Mechanical Aspects of Drosophila Gastrulation

Abstract

Tissue morphogenesis is a ubiquitous and fundamental process of Developmental Biology. During this process active forces drive the tissue to undergo complex spatial reorganization that transforms the tissue into structures with specific shapes and functions. A famous example of such a process is the formation of the ventral furrow and the invagination of the ventral mesoderm during Drosophila gastrulation. This is the first global morphogenetic movement during Drosophila development that transforms the one-layered cellular blastoderm into a multi-layered structure through the folding of the epithelial cellular layer of the ventral side of the embryo. This movement is driven by a contractile apical actin-myosin network, which constricts the cell's apex and drives them through a series of coordinated cell shape changes that internalizes the ventral epithelium of the blastoderm.
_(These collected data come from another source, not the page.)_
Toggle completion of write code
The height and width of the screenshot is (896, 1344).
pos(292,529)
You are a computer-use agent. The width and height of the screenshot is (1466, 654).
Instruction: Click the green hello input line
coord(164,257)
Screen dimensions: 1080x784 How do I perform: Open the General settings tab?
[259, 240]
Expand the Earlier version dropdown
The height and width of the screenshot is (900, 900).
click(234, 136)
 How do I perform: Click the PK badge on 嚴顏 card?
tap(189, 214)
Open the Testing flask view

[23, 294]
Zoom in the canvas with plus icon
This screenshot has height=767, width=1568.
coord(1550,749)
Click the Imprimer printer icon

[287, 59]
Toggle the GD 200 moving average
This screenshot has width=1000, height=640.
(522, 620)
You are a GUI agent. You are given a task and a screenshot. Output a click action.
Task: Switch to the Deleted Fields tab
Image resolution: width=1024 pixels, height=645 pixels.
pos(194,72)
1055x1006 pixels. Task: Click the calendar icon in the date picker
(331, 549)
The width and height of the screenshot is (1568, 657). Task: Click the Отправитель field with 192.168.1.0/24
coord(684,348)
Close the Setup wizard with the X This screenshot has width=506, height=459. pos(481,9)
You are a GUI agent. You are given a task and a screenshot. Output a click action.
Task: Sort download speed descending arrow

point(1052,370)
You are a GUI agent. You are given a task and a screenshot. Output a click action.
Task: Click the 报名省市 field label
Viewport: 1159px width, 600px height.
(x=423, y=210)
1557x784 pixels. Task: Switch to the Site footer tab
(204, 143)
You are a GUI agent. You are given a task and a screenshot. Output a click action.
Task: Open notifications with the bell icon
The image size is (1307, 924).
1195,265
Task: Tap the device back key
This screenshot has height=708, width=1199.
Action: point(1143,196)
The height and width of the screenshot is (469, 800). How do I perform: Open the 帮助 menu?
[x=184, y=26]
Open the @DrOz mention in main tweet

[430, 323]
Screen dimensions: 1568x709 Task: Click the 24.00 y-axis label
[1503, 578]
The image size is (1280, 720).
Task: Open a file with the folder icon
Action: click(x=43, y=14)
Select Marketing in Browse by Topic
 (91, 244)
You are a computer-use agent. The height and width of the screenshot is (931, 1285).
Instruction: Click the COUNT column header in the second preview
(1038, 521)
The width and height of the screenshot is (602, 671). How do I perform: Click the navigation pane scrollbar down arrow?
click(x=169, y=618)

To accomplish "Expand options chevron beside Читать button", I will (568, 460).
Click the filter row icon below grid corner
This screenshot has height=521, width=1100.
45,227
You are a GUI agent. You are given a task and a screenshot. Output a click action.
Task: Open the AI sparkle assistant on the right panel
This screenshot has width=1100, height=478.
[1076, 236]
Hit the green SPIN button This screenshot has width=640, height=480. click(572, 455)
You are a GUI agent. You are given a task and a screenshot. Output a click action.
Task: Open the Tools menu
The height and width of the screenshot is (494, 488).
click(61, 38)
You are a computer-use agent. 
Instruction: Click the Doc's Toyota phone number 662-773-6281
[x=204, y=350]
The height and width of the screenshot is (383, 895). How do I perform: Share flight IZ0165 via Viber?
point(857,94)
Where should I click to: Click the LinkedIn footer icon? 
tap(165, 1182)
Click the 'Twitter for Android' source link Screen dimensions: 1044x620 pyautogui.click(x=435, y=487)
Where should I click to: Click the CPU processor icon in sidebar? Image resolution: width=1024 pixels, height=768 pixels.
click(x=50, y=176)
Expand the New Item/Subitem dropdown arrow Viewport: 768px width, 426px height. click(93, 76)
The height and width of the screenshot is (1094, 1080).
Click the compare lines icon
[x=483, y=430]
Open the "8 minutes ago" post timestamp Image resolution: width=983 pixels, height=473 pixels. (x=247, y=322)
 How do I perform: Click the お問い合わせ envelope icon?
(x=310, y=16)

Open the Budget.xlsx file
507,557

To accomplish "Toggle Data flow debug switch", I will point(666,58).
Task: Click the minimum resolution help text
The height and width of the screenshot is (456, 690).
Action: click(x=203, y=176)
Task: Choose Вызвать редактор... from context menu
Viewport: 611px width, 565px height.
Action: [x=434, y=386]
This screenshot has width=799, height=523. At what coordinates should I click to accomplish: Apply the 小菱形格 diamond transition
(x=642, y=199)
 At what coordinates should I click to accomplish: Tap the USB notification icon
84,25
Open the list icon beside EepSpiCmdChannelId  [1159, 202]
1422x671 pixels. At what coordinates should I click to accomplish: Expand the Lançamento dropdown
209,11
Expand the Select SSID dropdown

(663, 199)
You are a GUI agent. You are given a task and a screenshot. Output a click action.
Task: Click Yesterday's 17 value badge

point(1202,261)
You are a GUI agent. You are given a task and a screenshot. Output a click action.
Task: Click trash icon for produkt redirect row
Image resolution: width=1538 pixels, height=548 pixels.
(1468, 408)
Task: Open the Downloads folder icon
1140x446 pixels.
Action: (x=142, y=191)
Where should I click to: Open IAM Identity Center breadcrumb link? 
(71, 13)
In particular the mesodermal cells first elongate and then shorten back as the ventral furrow is formed. While it has been well documented that apical constriction is necessary for ventral furrow formation the passive mechanism through which apical constriction could transmit forces throughout the bulk tissue of the cell and drive the specific sequence of cell shape change that forms the ventral furrow remains poorly understood. In this thesis we present a thorough study of both the active and passive physical mechanisms involved in Drosophila gastrulation. We first present a mesoscopic description of the force generating machinery involved in the constriction of the apical surface areas of the cells. We then present an experimental technique to identify the viscous cytoplasmic flow as the primary mechanisms responsible for tissue lengthening. Finally we present a model that incorporates the elastic effects of the cellular cortex that demonstrates tissue shortening and the subsequent formation of the Drosophila ventral furrow.